An invidious effort is under way to undermine or abolish the Electoral College.

Actually, it"s an open, aboveboard way to use the mechanism of the Electoral College to achieve the goal of election by the people.

Common Cause--a liberal Washington pressure group--among others, is pushing to change to direct elections of our presidents from the system we've had since the Constitution was ratified. Currently (with the exception of Maine and Nebraska), the presidential candidate who receives the most popular votes in a state wins its electoral votes, which are equal to its total representation in Congress.

It"s not true that it"s been this way from the beginning. The framers-who left it entirely up to the state legislatures to decide how electors would be chosen-assumed that most states would do it district by district, and for the first few decades that"s what most of them did. But after a few states decided to leverage their clout by switching to winner-take-all, the rest felt they had no choice but to follow suit as a defensive maneuver.

In 2004 John Kerry carried California, thus winning its 55 electoral votes.

So why would California want to adopt a measure that would have forced it to give its electoral votes to George W. Bush? Mr. Forbes shows no curiosity about this seeming paradox.
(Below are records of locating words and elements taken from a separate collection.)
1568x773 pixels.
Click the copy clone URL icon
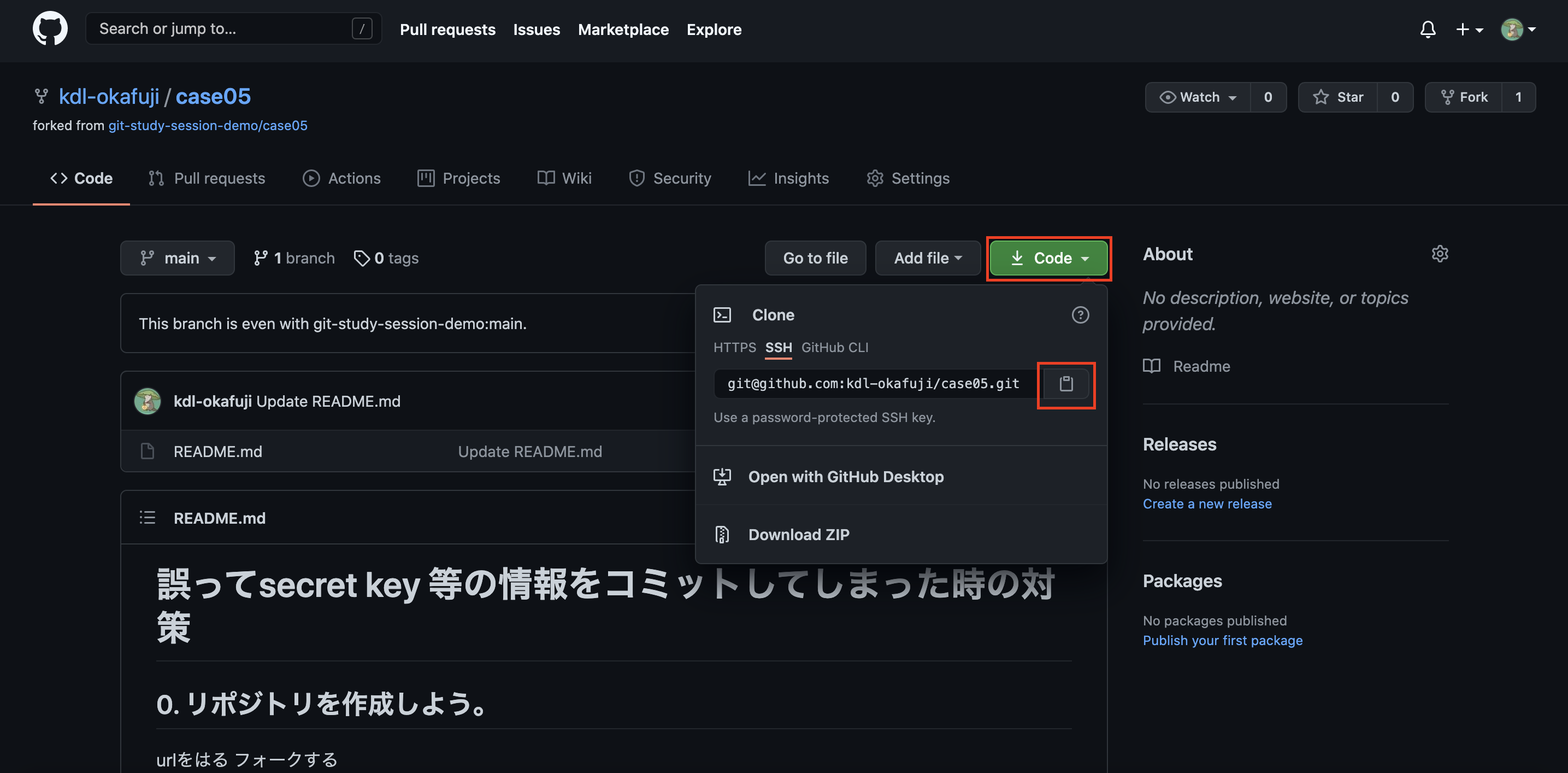tap(1066, 384)
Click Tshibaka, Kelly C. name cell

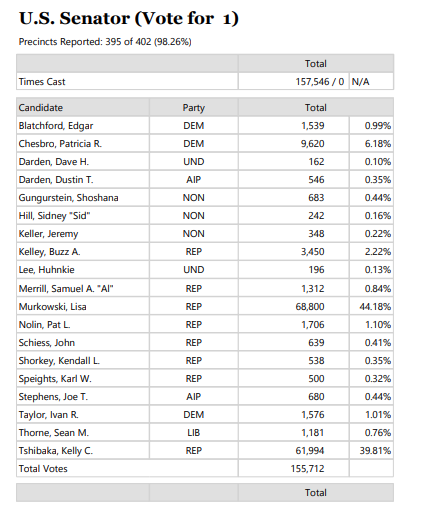point(83,451)
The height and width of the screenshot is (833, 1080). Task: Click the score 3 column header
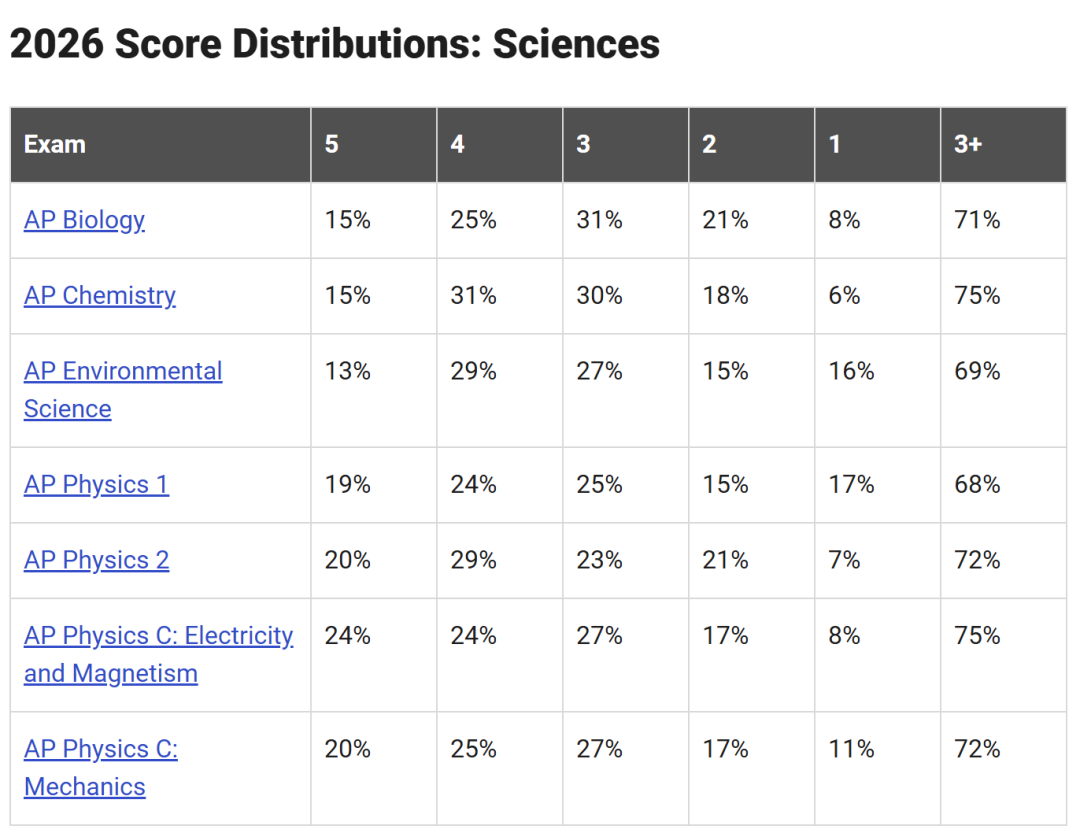tap(626, 145)
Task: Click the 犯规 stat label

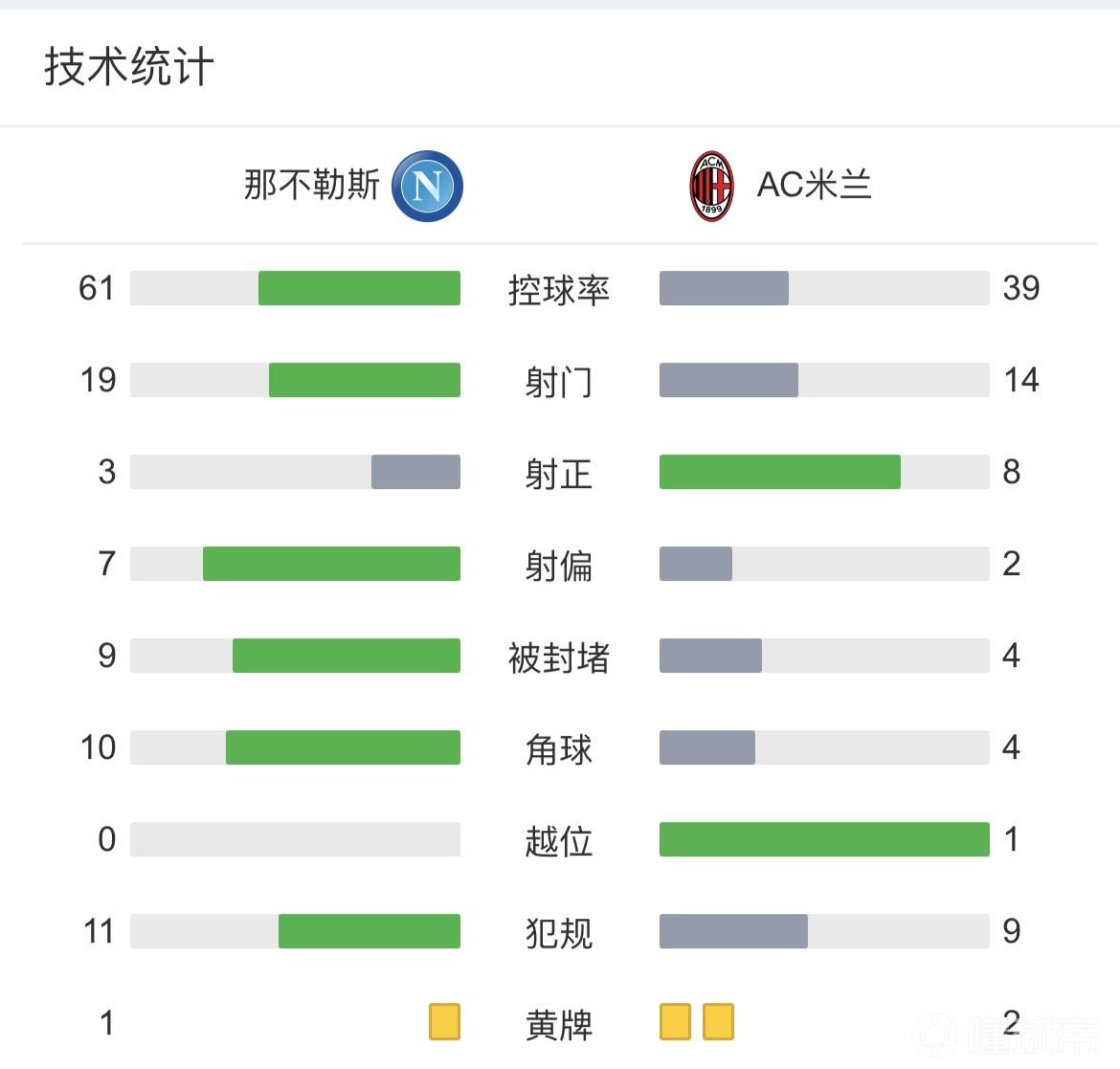Action: click(559, 933)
The California legislature recently passed a bill that would award that state's 55 electoral votes to the candidate who wins the popular vote nationwide. The Colorado state senate passed similar legislation a few months ago. The California bill will take effect when enough other states to provide a majority of electoral votes do the same. Most people react positively to the notion of direct elections for the presidency, since that's the way we choose all of our other elected leaders. But such a system nationwide would have destructive, long-term consequences.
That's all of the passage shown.